Member-only story
How I Scaled a Go Backend to Handle 1 Million Requests per Second
From 100 Requests to 1 Million: My Journey in Scaling a Go Backend
It started as a simple API — just a lightweight Go service handling user authentication and processing payments. Initially, it worked flawlessly with a few thousand requests per day. But as traffic grew, my once snappy backend became sluggish. Latency skyrocketed, database queries became bottlenecks, and the server struggled under high load.
One day, we got featured on a popular news site. Within minutes, traffic surged by 10x. My Go backend was barely keeping up, and the infrastructure team was screaming: “We need more servers!”
That’s when I stepped up and optimized our system to handle 1 million requests per second (RPS). Here’s how I did it.

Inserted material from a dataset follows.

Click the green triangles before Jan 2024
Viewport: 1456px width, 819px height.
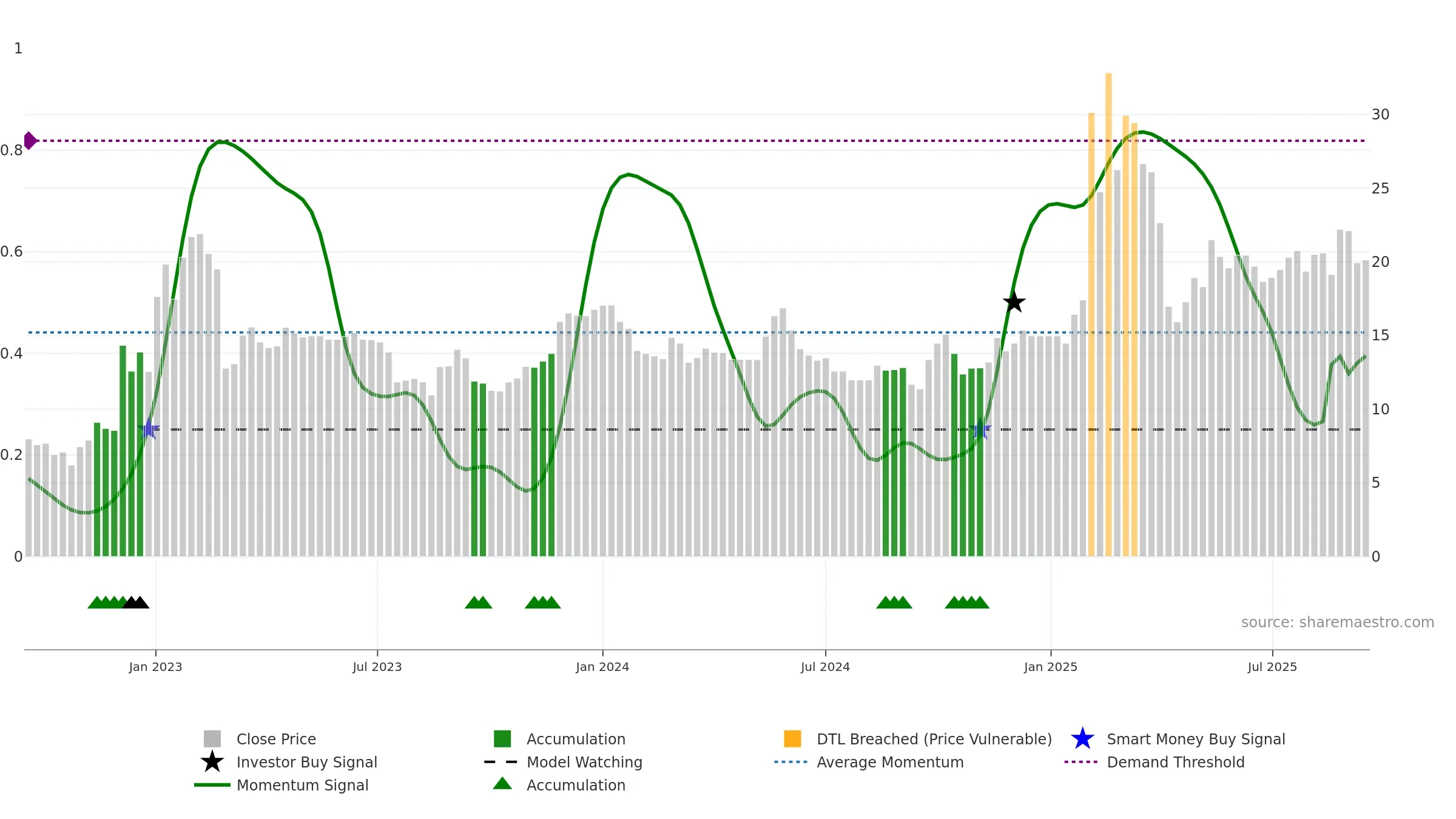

1. Optimizing Goroutines for True Concurrency
At first, I thought Go’s goroutines were magic. “They’re lightweight! They scale infinitely!” — or so I believed. However, I quickly realized that spawning too many goroutines led to excessive CPU context switching and memory exhaustion.
Fixing Goroutine Overload with a Worker Pool
Instead of launching unlimited goroutines, I built a worker pool to process requests efficiently.
package main
import (
"fmt"
"sync"
"time"
)
const maxWorkers = 100 // Controls concurrency level
const numJobs = 1000000
type Job struct {
ID int
}
func worker(id int, jobs <-chan Job, wg *sync.WaitGroup) {
defer wg.Done()
for job := range jobs {
// Simulating CPU-intensive processing
time.Sleep(1 * time.Millisecond)
fmt.Printf("Worker %d processed job %d\n", id, job.ID)
}
}
func main() {
jobs := make(chan Job, numJobs)
var wg sync.WaitGroup
for w := 1; w <= maxWorkers; w++ {
wg.Add(1)
go worker(w, jobs, &wg)
}
for j := 1; j <= numJobs; j++ {
jobs <- Job{ID: j}
}
close(jobs)
wg.Wait()
}
Why it works: Instead of spawning millions of goroutines, I limited concurrency to maxWorkers
, reducing context switching and improving CPU efficiency.